According to a new study released by Co-op Insurance, 57% of UK homeowners say they’ve had extensive work done on their properties and of these, almost a fifth are unsure if they got the correct permissions when doing so.
Of the UK homeowners unsure if they got the correct consent for their building work which included extensions, conservatories, loft conversions and garages:
• 19% said they didn’t know they needed to
• 14% said it didn’t cross their minds
• 9% said they didn’t bother as they thought it would cost them money
Furthermore, with recent Council of Mortgage Lenders (CML) data revealing that home buying activity declined in January, it’s evident that homeowners are staying put and investing in expansion of their properties rather than moving out.
However, the Insurance provider’s study reveals a growing trend of homeowners conducting building work without relevant authorisations. Two fifths (43%) are planning on future building work and of these, a fifth (18%) would risk not getting relevant consent.
When delving into the reasons UK homeowners would opt out of getting the relevant permissions for their humble abodes:
• 29% say it’s because they know they’ll get away with it
• 25% would go ahead without permissions as doing so would slow the work down
• 27% said it would increase their costs overall
• 19% don’t see the importance of getting permissions
The study also highlights that women are more likely than men to get the relevant consent for their buildings work with just 7% of women opting out of getting consent verses 9% of men. Furthermore, a fifth (20%) of UK homeowners said they opted against letting their insurers know about the work they were having done and a further tenth (13%) can’t say for sure either way.

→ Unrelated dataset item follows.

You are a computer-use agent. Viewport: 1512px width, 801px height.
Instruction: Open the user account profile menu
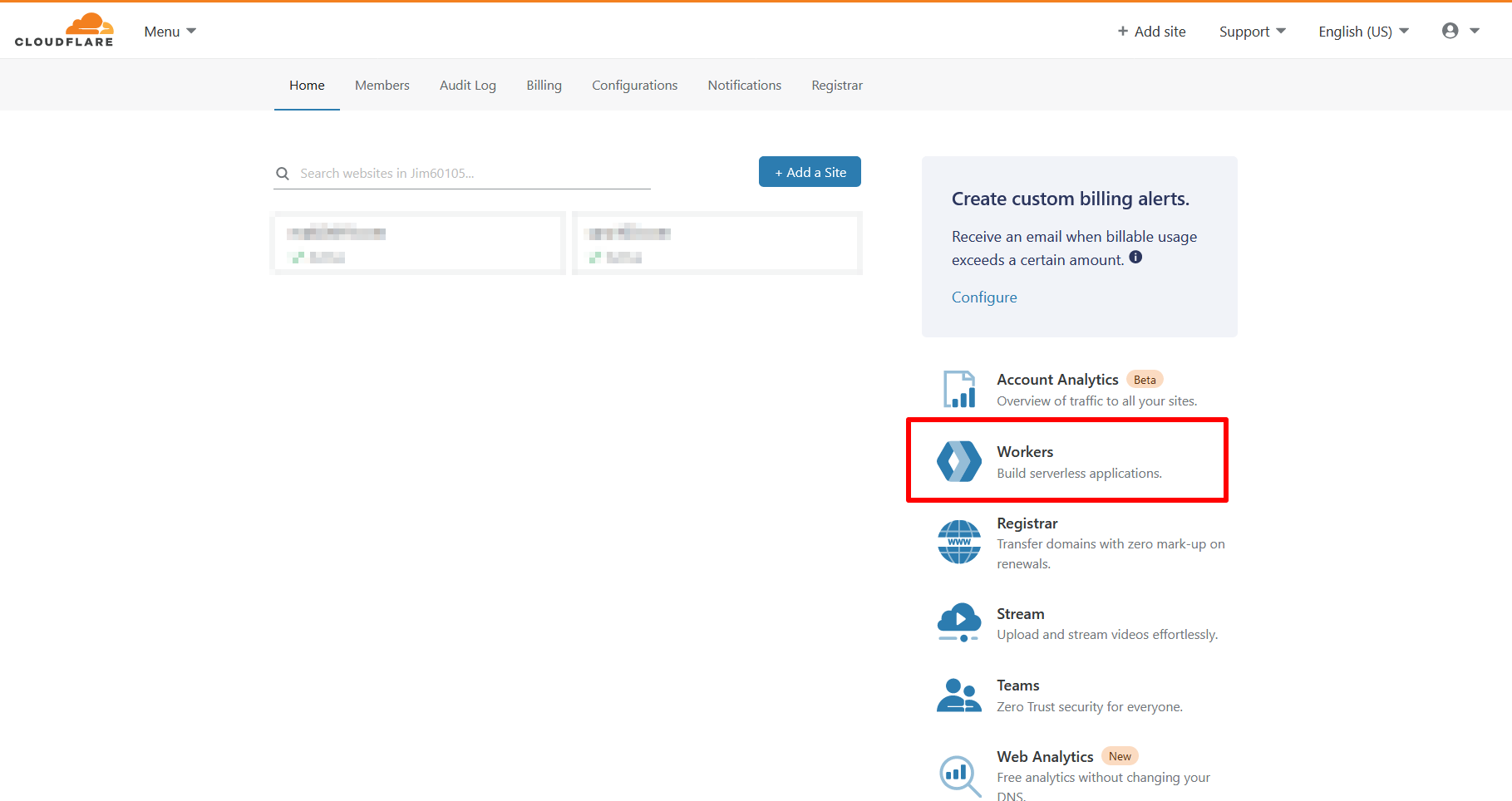tap(1460, 31)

Caroline Hunter, Head of Home Insurance for Co-op Insurance commented: “It’s really important that homeowners get the correct permissions and let their insurers know when extensive building work such as conservatories, extensions and loft conversions are taking place. That way, if anything was to go wrong with the property, either whilst the building work is ongoing or once it’s completed, it will be covered by their insurer.”